Trauma is a deeply distressing or disturbing experience that overwhelms your ability to cope and leaves lasting effects on your body, mind, emotions and relationships.

Basic definition

In mental health, trauma usually means exposure to events that are experienced as physically or emotionally harmful or life‑threatening, and that have long‑term adverse effects on how you feel, think and function. It is not only what happened but also how your nervous system experienced it – including shock, helplessness and loss of control.

 

Types of trauma

Professionals often group trauma into three broad types:

  • Acute trauma: one major event, such as an accident, assault, or sudden bereavement.

  • Chronic trauma: repeated or prolonged experiences such as ongoing abuse, bullying, or domestic violence.

  • Complex trauma: multiple, often interpersonal traumas, usually in childhood or in relationships where you should have been safe.

These events can be physical (injury, violence), emotional (humiliation, rejection, coercive control) or psychological (threats, witnessing harm, living in fear).

How trauma shows up

Trauma can affect every part of life:

  • Body: sleep problems, chronic pain, fatigue, being “on edge”, exaggerated startle response.

  • Emotions: anxiety, shame, guilt, numbness, mood swings, feeling unsafe or overwhelmed.

  • Thinking: intrusive memories, flashbacks, difficulty concentrating, negative beliefs about yourself and the world.

  • Relationships: mistrust, withdrawal, conflict, people‑pleasing, or repeatedly ending up in unsafe situations.

On a brain level, trauma is often linked with increased amygdala activity (fear), reduced hippocampal volume (memory), and altered prefrontal cortex function (reasoning and emotional regulation.

Trauma, diagnosis and everyday life

Not everyone who experiences trauma develops a diagnosis like post‑traumatic stress disorder (PTSD), but PTSD is one pattern of symptoms that can follow exposure to life‑threatening events. Many people live with trauma‑related effects – hypervigilance, emotional numbing, dissociation, or difficulties in relationships – without meeting full criteria for a disorder.
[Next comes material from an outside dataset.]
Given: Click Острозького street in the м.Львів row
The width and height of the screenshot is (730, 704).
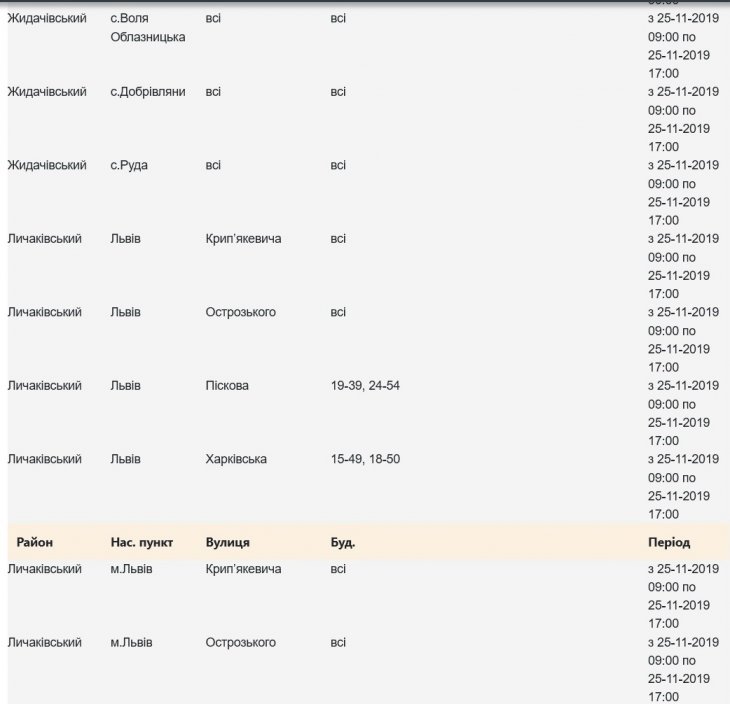Looking at the screenshot, I should pyautogui.click(x=240, y=642).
Because trauma is about overwhelmed coping, therapy and leadership coaching that are trauma‑informed focus on rebuilding safety, control, connection and meaning, rather than simply “fixing symptoms”. Approaches in coaching, therapy, self‑help and personal development can all support healing, improve productivity, and offer gentle advisory support, especially when they respect the pace of your nervous system and your lived experience.